Previously known as the Mozilla Developer Network, the site has been rebranded today as MDN Web Docs, and will house all web standards-related docs, along with cross-browser usage instructions.

The decision came after more than two decades, during which time developers had to run around different documentation sites, in order to understand how web standards worked and how each rendered in each browser. The new MDN Web Docs site will provide all the information users need on basic HTML, CSS, and JavaScript commands, but also on the latest W3C Web APIs.

Microsoft, Google have already started moving docs to MDN

In an announcement today, Microsoft said it already started redirecting over 7,700 MSDN (Microsoft Developer Network) pages to the new MDN Web Docs site.

"Over 5000 MDN edits later, the entire web API surface of Microsoft Edge (as of the 10/2017 Windows 10 Fall Creators Update, Build 16299) is now documented on MDN," Microsoft said today.

Google, in a similar announcement, revealed that "for the last several years, Chrome has been transitioning its web documentation efforts to MDN."

MDN started in the old Netscape days

According to Mozilla, the MDN portal receives around six million users per month, of which 95% visit documentation pages on web standards and technologies like JavaScript, HTML5, CSS, and the newer Web APIs.

The other 5% visit Firefox and Thunderbird-specific documentation. Mozilla promised today to move the Firefox-specific docs into a separate section of the site, clearly separated from the cross-browser documentation pages.

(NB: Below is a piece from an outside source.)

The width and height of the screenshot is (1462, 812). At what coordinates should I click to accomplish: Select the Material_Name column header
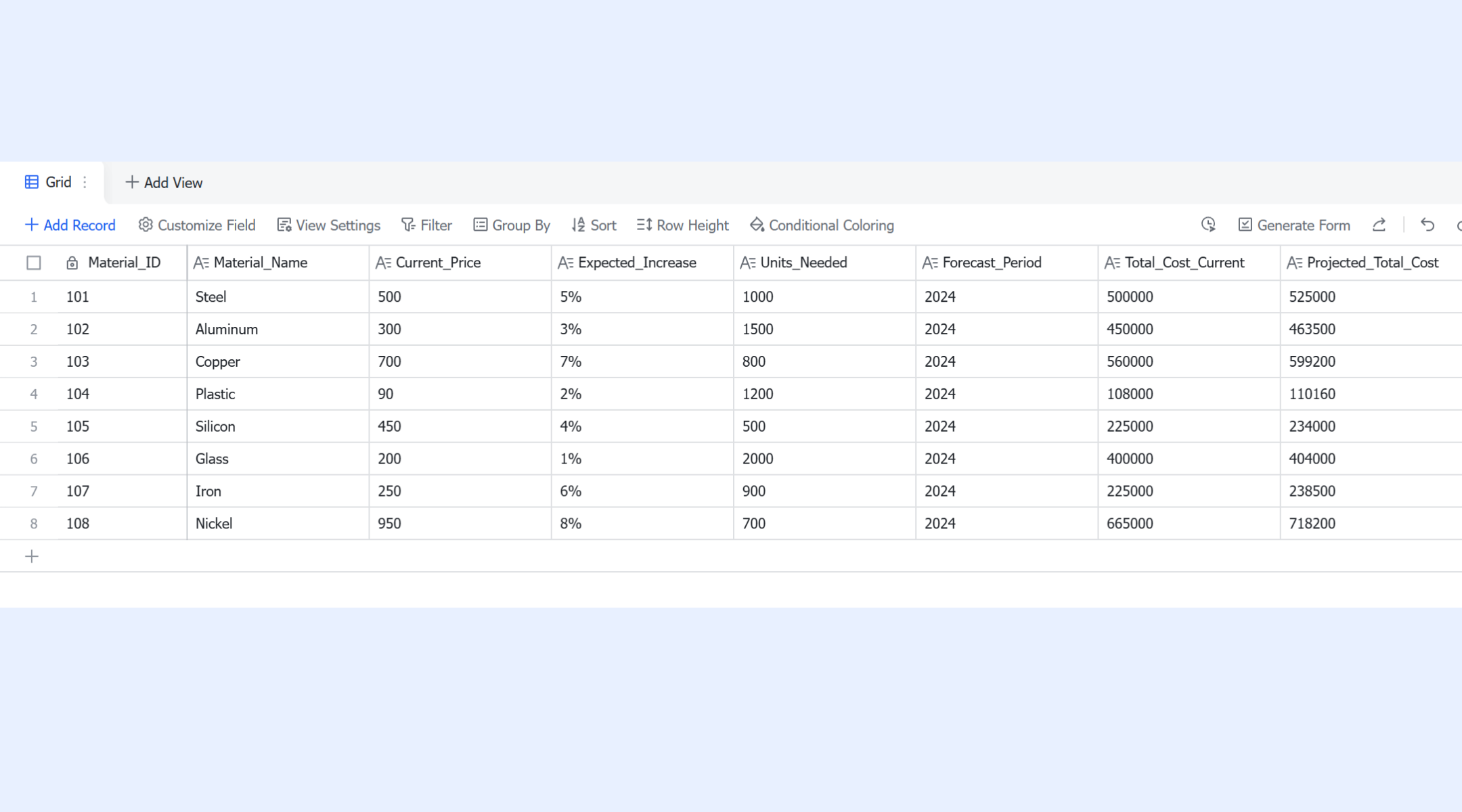[278, 263]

The MDN portal has over 34,500 documentation pages and over 20,500 contributing users. Mozilla founded the MDN portal in 2005 when the foundation grew out of the old Netscape project. The MDN portal evolved from the old Netscape Navigator browser docs, was initially named the Mozilla Developer Center, and was later rebranded to the Mozilla Developer Network. For who still remembers the browser wars, it's ironic that Microsoft is now moving Edge doc pages to MDN.

Representatives from Mozilla, Microsoft, Google, Samsung, and the W3C, have already formed the initial MDN Product Advisory Board, and the organization says it expects other browser vendors and standards bodies to join. Of the big browsers, the missing names are Apple, Opera, and Vivaldi.

Most web developers rejoiced at today's announcement, but others also had counterpoints. One often brought up is MDN's overly technical language and complicated code examples, with many still preferring the old W3Schools service due to its simplicity.